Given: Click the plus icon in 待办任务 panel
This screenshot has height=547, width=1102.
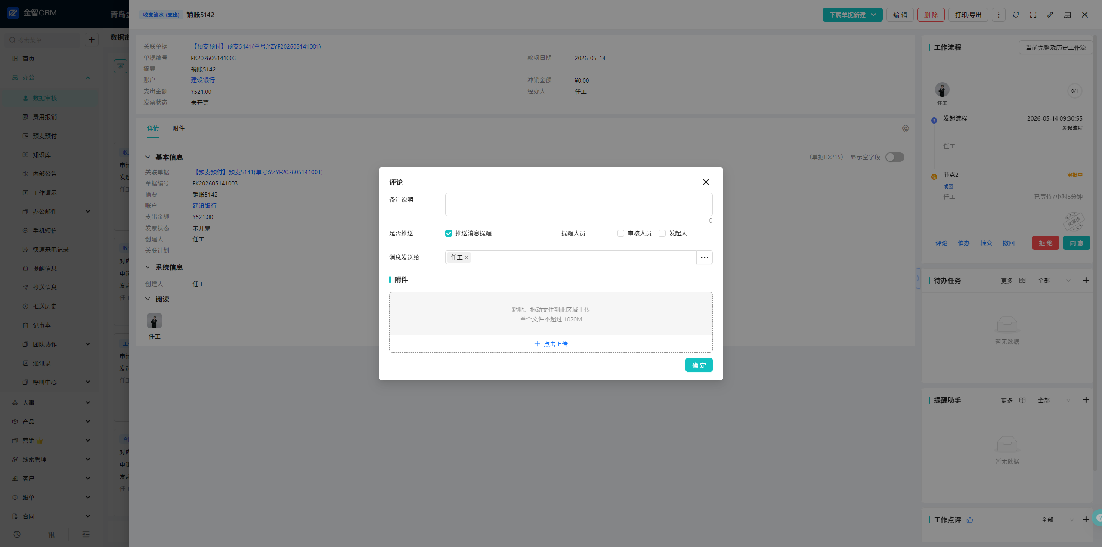Looking at the screenshot, I should click(x=1086, y=280).
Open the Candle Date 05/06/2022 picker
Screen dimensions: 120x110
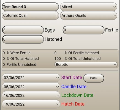31,87
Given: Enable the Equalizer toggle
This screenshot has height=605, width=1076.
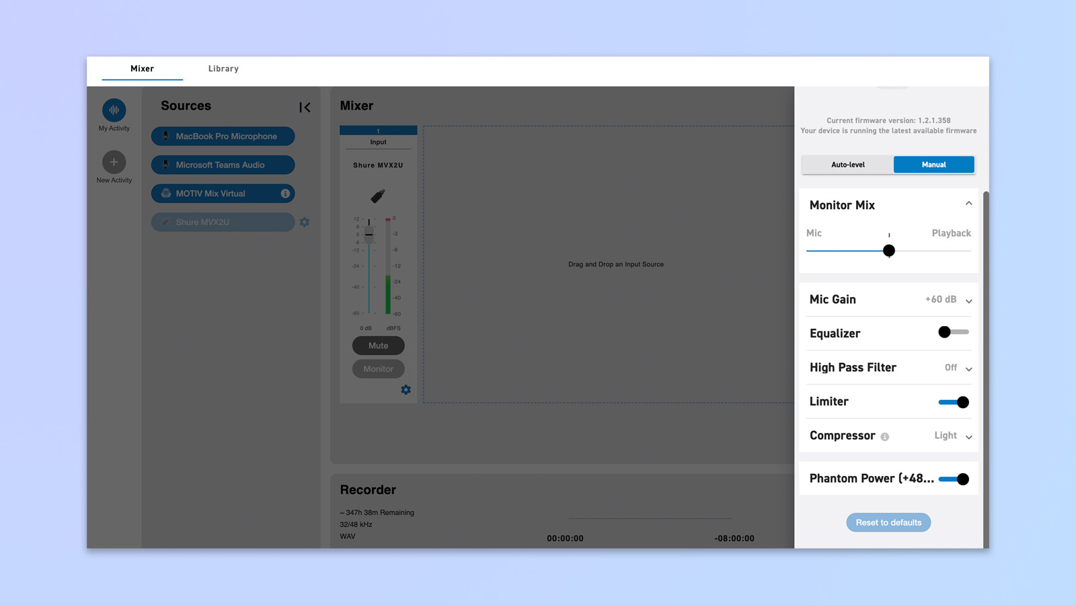Looking at the screenshot, I should (953, 332).
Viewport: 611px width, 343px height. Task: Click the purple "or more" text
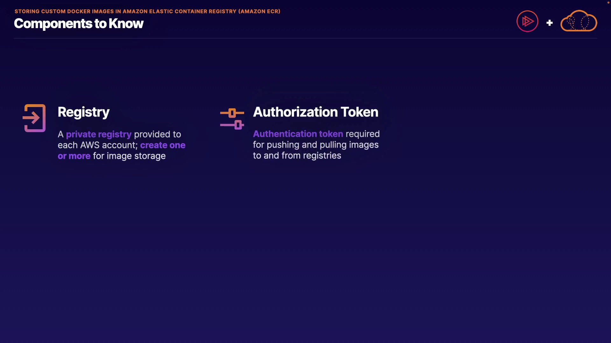point(74,156)
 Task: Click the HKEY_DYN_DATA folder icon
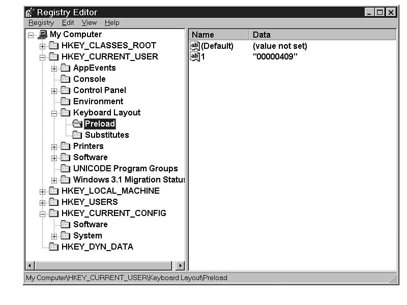tap(53, 247)
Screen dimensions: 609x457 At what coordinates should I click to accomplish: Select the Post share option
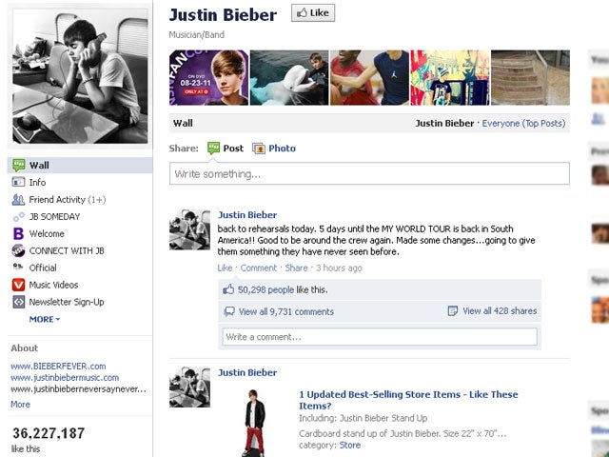tap(226, 149)
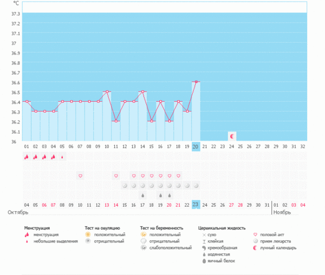Select highlighted date 23 in the October row
The height and width of the screenshot is (275, 325).
click(x=196, y=205)
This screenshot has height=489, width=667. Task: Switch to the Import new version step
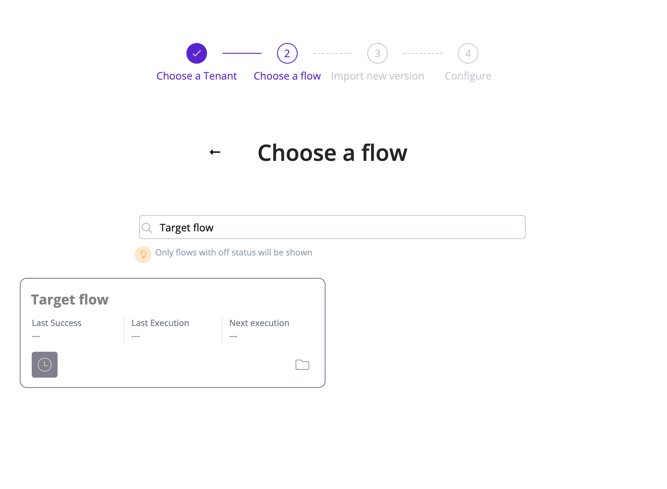pyautogui.click(x=377, y=76)
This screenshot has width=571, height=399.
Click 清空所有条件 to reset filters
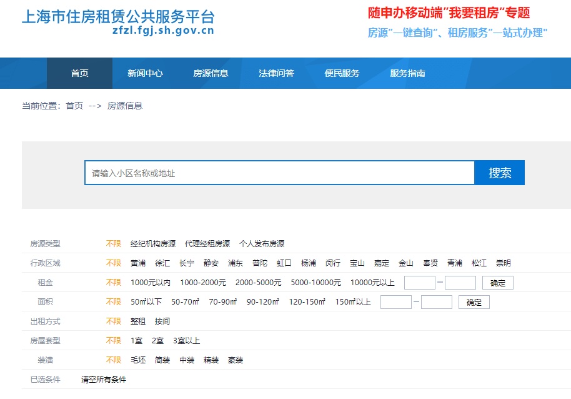(x=104, y=380)
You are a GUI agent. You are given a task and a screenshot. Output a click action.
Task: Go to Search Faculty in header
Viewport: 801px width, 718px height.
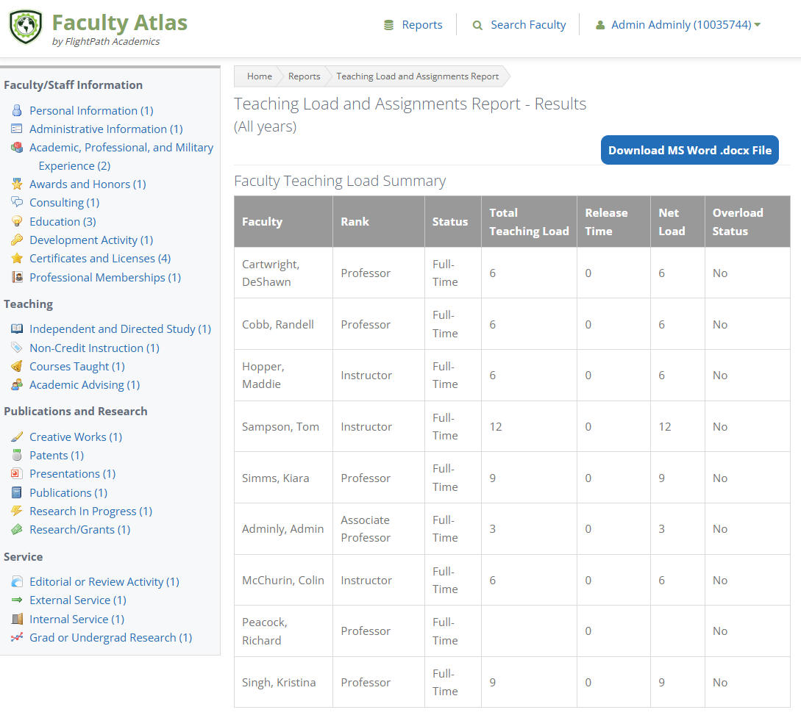[x=528, y=25]
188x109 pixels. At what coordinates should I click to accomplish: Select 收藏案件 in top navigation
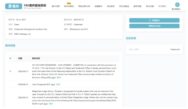coord(98,6)
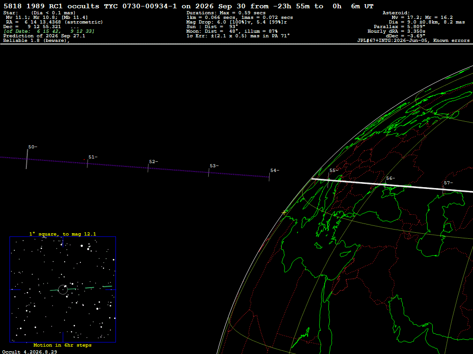Click the white occultation shadow path line
This screenshot has width=473, height=354.
tap(392, 185)
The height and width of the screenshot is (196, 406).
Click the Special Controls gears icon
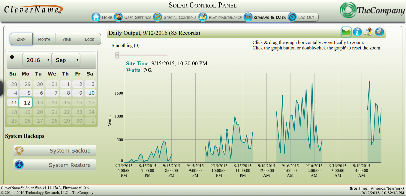click(158, 17)
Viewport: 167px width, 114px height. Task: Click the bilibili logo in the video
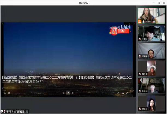[126, 28]
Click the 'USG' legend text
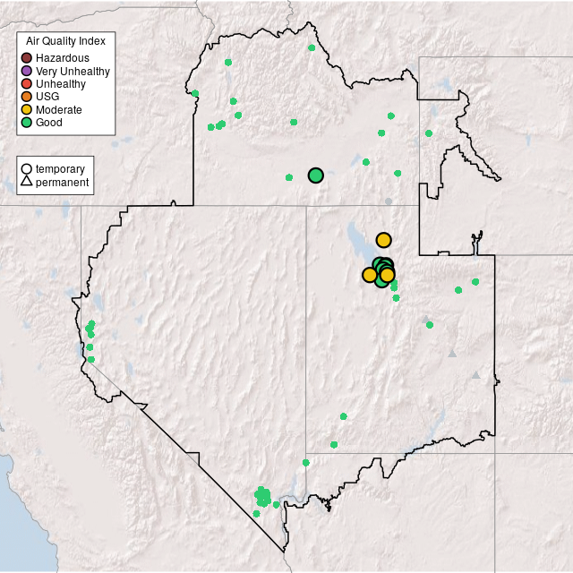This screenshot has width=573, height=573. click(47, 97)
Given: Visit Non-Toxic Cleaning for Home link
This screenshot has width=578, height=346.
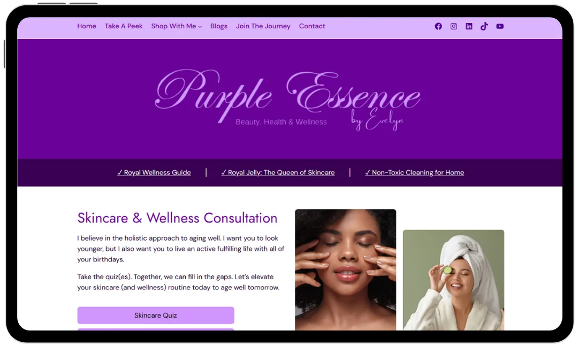Looking at the screenshot, I should 414,172.
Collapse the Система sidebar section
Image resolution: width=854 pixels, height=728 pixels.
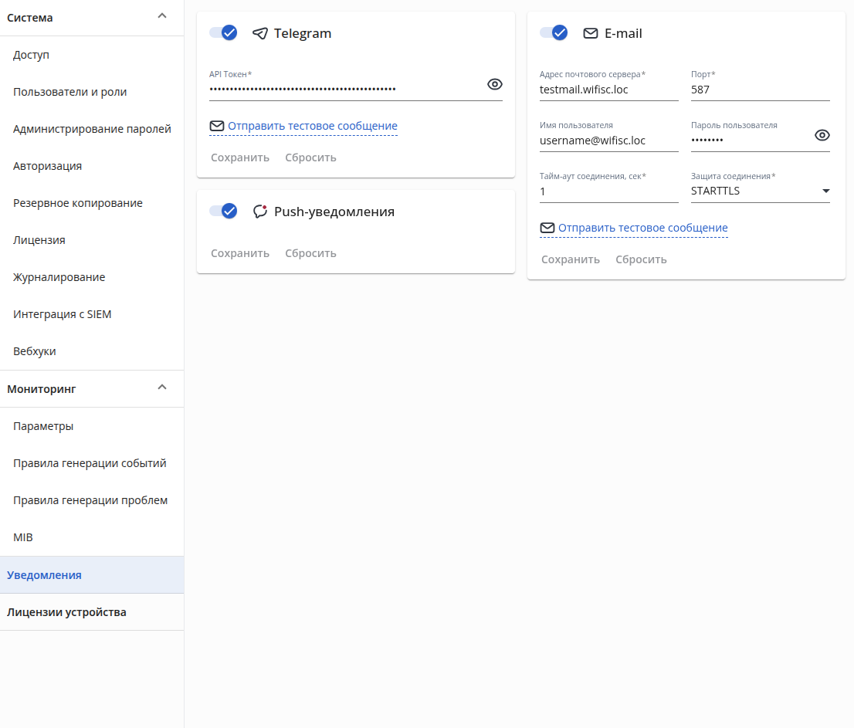[x=161, y=15]
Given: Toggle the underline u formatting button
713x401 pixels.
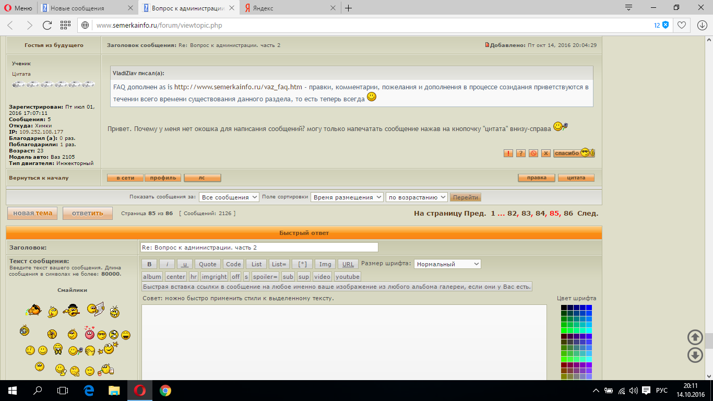Looking at the screenshot, I should (x=185, y=264).
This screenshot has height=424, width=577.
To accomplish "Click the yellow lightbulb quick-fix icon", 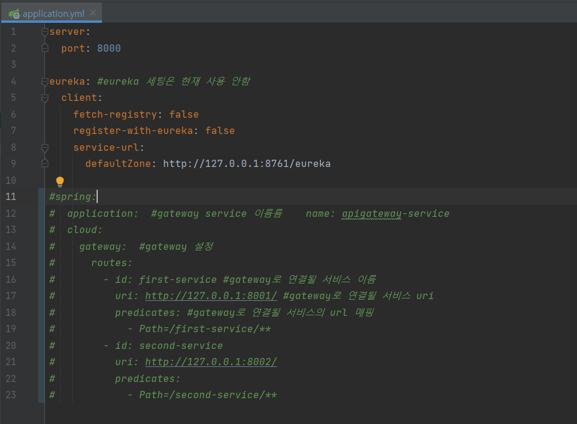I will point(59,181).
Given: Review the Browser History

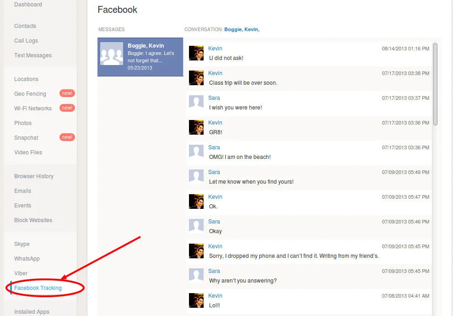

====

## HOW TO COMPLETE THIS TASK:
From the material above, give again exactly the lines from the one that contains "Click the Special Controls gears icon" through the one that contains "Given: Visit Non-Toxic Cleaning for Home link", and leave out the pictures.

## SOLUTION FOR THIS PROBLEM:
Click the Special Controls gears icon
click(158, 17)
Viewport: 167px width, 114px height. Task: Click the bilibili logo in the video
[126, 28]
Click the 'USG' legend text
This screenshot has width=573, height=573. click(47, 97)
Given: Visit Non-Toxic Cleaning for Home link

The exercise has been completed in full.